Poi la conclusione da brividi: questi biglietti fior di stampa (il
massimo in fatto di conservazione) sono unici e vanno persino oltre il
grado supremo della rarità, ovvero quella sigla “U” appunto per gli
esemplari unici. Il governo Salandra, non c’è che dire, voleva agire in
segreto e c’è riuscito ben oltre il suo mandato».
Ma in euro quanto valgono quelle quattro banconote? «Mancano precedenti,
ma non mi stupirei che in Italia la serie toccasse quota 50mila euro,
quotazione di rilievo anche per i mercati internazionali».

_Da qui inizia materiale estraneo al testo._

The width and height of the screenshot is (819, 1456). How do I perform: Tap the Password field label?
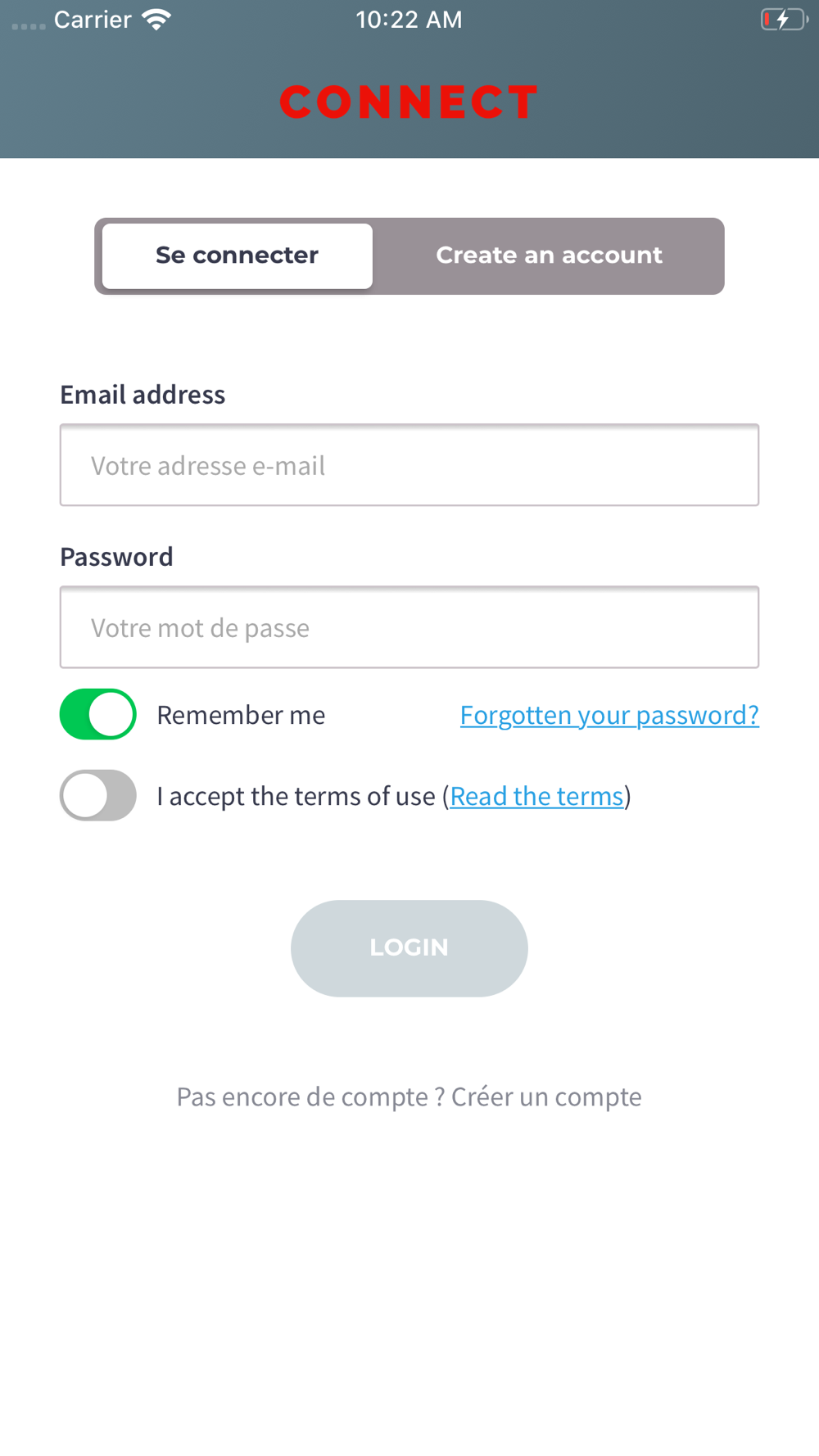point(116,557)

Mistero per mistero, come ne è venuto in possesso? «Diciamo che sono
stato contattato dall’erede di un funzionario di banca. Però qualche
piccolo segreto, almeno per ora, me lo lasci».
FIOR DI STAMPA
Per dare la caccia ai tesori, Vendemia raggiunge spesso l’Inghilterra e
la Francia, esamina collezioni. «E intanto si studia la Storia, la
Politica e l’Economia. Ogni volta che si tiene fra le dita un biglietto
raro ci si commuove viaggiando nel tempo e sulla carta geografica. A chi
non è nativo digitale basta sfiorare le banconote delle vecchie lire
per ripensare all’infanzia, oppure si resta senza fiato di fronte a
banconote di artisti come l’incisore Trento Cionini. Roberto Mori, già
direttore centrale per la Circolazione monetaria in Banca d’Italia, ha
scritto che la moneta ha tanto da farsi perdonare. Ma al tempo stesso la
moneta e la cartamoneta hanno tanto da raccontare».

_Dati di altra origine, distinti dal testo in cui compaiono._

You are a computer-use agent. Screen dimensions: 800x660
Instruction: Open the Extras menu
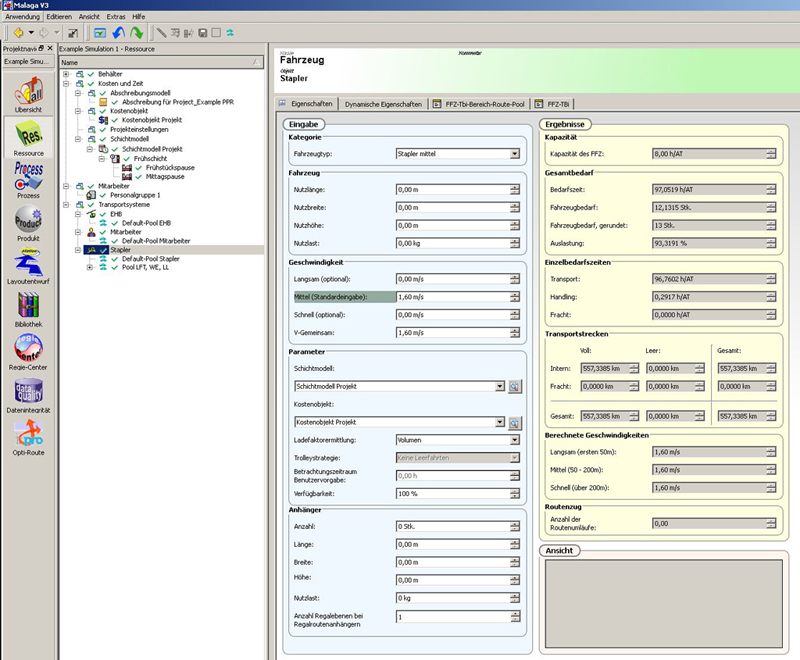[116, 17]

E mentre parla Vendemia mostra le diecimila lire “lenzuolo” del
dopoguerra, le piccole “am lire” diffuse dall’esercito americano che
risaliva l’Italia dal 1943 al 1945, le mille lire che si sognava di
“avere una volta al mese”, le irraggiungibili banconote da 500 mila lire
di Raffaello che ci hanno portato fino all’Euro. Un fruscìo di
banconote che non ha nulla di venale.